**Exercise goal**
Your job is to copy every record exactly.

::::

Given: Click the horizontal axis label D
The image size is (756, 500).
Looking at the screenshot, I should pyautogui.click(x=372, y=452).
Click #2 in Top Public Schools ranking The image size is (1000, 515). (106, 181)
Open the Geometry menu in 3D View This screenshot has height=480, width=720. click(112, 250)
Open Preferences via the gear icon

::::

**Response to this task**
Given: Click the horizontal axis label D
The image size is (756, 500).
Looking at the screenshot, I should pyautogui.click(x=372, y=452).
Click #2 in Top Public Schools ranking The image size is (1000, 515). (106, 181)
Open the Geometry menu in 3D View This screenshot has height=480, width=720. click(112, 250)
Open Preferences via the gear icon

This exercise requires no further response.